Sunday, 22 January 2017
4E (Washington State Convention Center )
The goal of this research initiative is to study high-impact weather events over the ocean by combining low-earth orbiting scatterometer data with retrievals from coastal NEXRAD sites with dual-polarization capabilities. The Advanced Scatterometer (ASCAT) operating at C-band is implemented as the main scatterometer sensor on board Metop-A and -B, which have a time mean overpass difference of ~49 min during the period of analysis. The ASCAT Level-2 Ocean Surface Wind Vectors Optimized for Coastal Ocean product, with spatial resolution of 12.5 km, are being used throughout the study. NEXRADs provide vertical distribution of hydrometeor identification and low-level single-Doppler retrievals with high temporal and spatial resolution.
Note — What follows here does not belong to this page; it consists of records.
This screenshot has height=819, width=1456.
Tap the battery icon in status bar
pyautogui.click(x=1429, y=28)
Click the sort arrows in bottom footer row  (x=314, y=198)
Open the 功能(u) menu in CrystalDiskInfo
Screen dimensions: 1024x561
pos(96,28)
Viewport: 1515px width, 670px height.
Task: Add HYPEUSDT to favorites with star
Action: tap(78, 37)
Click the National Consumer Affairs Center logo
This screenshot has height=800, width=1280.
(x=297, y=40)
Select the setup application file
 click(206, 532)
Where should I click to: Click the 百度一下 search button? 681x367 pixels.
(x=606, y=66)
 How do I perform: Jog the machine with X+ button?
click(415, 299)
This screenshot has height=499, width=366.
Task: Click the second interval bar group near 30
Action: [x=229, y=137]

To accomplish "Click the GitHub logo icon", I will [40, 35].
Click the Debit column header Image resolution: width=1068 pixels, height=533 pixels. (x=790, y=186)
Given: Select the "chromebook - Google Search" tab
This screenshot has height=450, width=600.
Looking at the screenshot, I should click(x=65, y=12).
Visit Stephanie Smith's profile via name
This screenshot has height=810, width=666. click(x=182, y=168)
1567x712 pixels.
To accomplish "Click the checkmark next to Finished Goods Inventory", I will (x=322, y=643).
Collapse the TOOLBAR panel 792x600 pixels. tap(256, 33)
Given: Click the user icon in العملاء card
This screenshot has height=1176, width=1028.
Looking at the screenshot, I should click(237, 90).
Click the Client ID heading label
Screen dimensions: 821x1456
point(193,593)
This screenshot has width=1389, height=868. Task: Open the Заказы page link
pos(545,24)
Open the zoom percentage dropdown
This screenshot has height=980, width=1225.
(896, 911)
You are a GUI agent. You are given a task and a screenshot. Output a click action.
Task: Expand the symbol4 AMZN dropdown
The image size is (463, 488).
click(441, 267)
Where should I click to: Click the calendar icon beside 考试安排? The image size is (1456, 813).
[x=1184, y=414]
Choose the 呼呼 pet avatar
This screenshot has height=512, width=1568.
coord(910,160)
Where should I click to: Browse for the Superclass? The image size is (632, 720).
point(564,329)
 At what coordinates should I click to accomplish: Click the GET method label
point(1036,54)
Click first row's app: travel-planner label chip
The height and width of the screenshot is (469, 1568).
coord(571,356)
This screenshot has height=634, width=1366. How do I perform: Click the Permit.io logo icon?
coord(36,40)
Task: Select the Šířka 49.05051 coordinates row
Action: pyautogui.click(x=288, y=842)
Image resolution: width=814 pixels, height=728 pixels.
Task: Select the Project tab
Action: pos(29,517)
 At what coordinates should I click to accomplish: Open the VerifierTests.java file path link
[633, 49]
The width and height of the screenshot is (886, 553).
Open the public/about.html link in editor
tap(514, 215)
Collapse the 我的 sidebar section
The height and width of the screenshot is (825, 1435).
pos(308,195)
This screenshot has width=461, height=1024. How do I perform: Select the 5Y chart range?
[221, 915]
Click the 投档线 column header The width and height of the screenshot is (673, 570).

Several studies have compared scatterometer rain estimates with NEXRAD rain retrievals by collocating and averaging the corresponding cells to match the resolution of the scatterometer. This study identifies oceanic convective storms that produced heavy rainfall based on collocated ASCAT overpasses within view of coastal NEXRADs, and aims to leverage the dual-polarization capabilities to better understand storm development and evolution. In order to compare the datasets in a 1-1 basis, the dual-pol data are re-gridded to match the resolution of the scatterometer. Doppler winds are also re-gridded for comparison with the ASCAT retrievals. A case study in Corpus Christi (TX) on September 23, 2014 is being studied, in which both platforms identify a widespread, long-lived convective storm. Using the re-gridded winds, ASCAT observes a convergence zone at the ocean surface, while aloft the radar observes divergence, which may be an indication of updraft at low levels. Retrieved winds from ASCAT are high (19 m/s max) within the precipitation core, possibly related to the heavy radar-estimated rain rate (130 mm/hr max). Doppler winds achieved a maximum near 20 m/s, and indicated a sheared environment with ASCAT measuring southeasterly flow near the surface, while the radar measured westerly flow aloft. Liquid Water Path (LWP) revealed that the highest LWP are associated with reduced wind speeds, suggesting attenuation effects on scatterometer wind retrievals. In order to further investigate the life cycle of these storms, more cases will be analyzed and discussed.